Latest Chaos scat: true to Michael the buff @ Your Service Guy's prediction, the store computer crashed and burned Monday.
And while I've generally been conscientious about back-up, I must confess that since Ben left, I'd done no backup at all; thus dealing with the situation became considerably more complicated than getting another computer and installing software and backup disks since I need those three months worth of financial data. More complicated and more expensive, not to mention the disturbing psychic residue that's left when situational fuck-up's become a perfect metaphor for your life at large: no back-up…
(Not quite as bad as it could have been since the local computer repair shop was able to dredge up the files from the dead hard drive. They suffer from "logical corruption," whatever the fuck that is. But they're there, they're accessible without having to fork over $2500 to DiskSavers in Novato.)
Needless to say, the coulda-woulda-shoulda's tortured me for a couple of days. If I hadn't paid that upstart kid to upgrade the memory… If I hadn't defragged the hard drive…
"The mother board failed," the white-bearded fellow at the computer repair shop told me.
"So-o, it didn't have anything to do with the memory upgrade?" I asked.
He shrugged. "Coincidence."
"Really, you know, you should have grief counselors on stand-by to help your customers deal with this," I said.
But he didn't have a sense of humor. "Next time maybe you'll be better at backing up your data."
And of course he was right but this wasn't what I needed to hear at this particular juncture. I wanted to scream at him: you try working eighty hours a week at two jobs plus having to take the dogs to the beach twice a day and being on the receiving end of hateful messages from your eleven year old whose grandmother unaccountably told him I thought he might have ADD even though I specifically told her I wasn't going to tell him anything unless the psych evaluation proved diagnostic.
I didn't scream at him though. Instead with a big flourish I presented him with a bottle of Ring of Fire Serrano Chile Sauce and left another for the tech who was laboring over my dead machine, figuring – rightly as it turns out – that this would shave two hours off the labor costs on my bill.

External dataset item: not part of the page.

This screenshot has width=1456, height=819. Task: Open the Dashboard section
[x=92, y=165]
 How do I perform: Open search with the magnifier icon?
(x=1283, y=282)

Then I went home to sob uncontrollably.
I'm tired of this. So tired of this.
Called Abe. "Can you give me a pep talk? I'm thinking very seriously of letting Ben come back because I just don't think I can do this anymore."
"Poor bunny," said Abe. "You're working very hard, aren't you? And you know you get an enormous amount of credit in my book for keeping it all together. I think you're way too hard on yourself."
I took a deep breath. "I'm doing too much, Abe. And when you're doing this much, there's no way you can be doing any of it well. That's why I'm hard on myself."
"Circus Boy built the computer, didn't he?" Abe asked. "So isn't this another example of the little Circus Boy time bombs -- like the van -- that you just know are going to detonate throughout the next year?"
Circus Boy did indeed build the computer. Circus Boy was also pointedly Not Answering the Phone when I called him repeatedly five weeks ago to ask whether the store computer would tolerate the upgrade. Circus Boy and I are talking now though and in numerous phone calls throughout the day, Circus Boy vented his spleen against the kid who did the memory upgrade – "He must have left some wire unplugged –"
"Stop," I said. "It doesn't really matter why it happened, I mean it doesn't help the resolution of the problem. It happened, I'm trying to deal with it."
"I could catch a bus on Sunday and be there in 10 days," he pointed out.
And part of me wanted this because at least there'd be someone else to walk the dogs and we could talk about current events and maybe he could figure out a way to get rid of all the broken furniture that didn't involve calling 1-800-GOT-JUNK. But most of me didn't.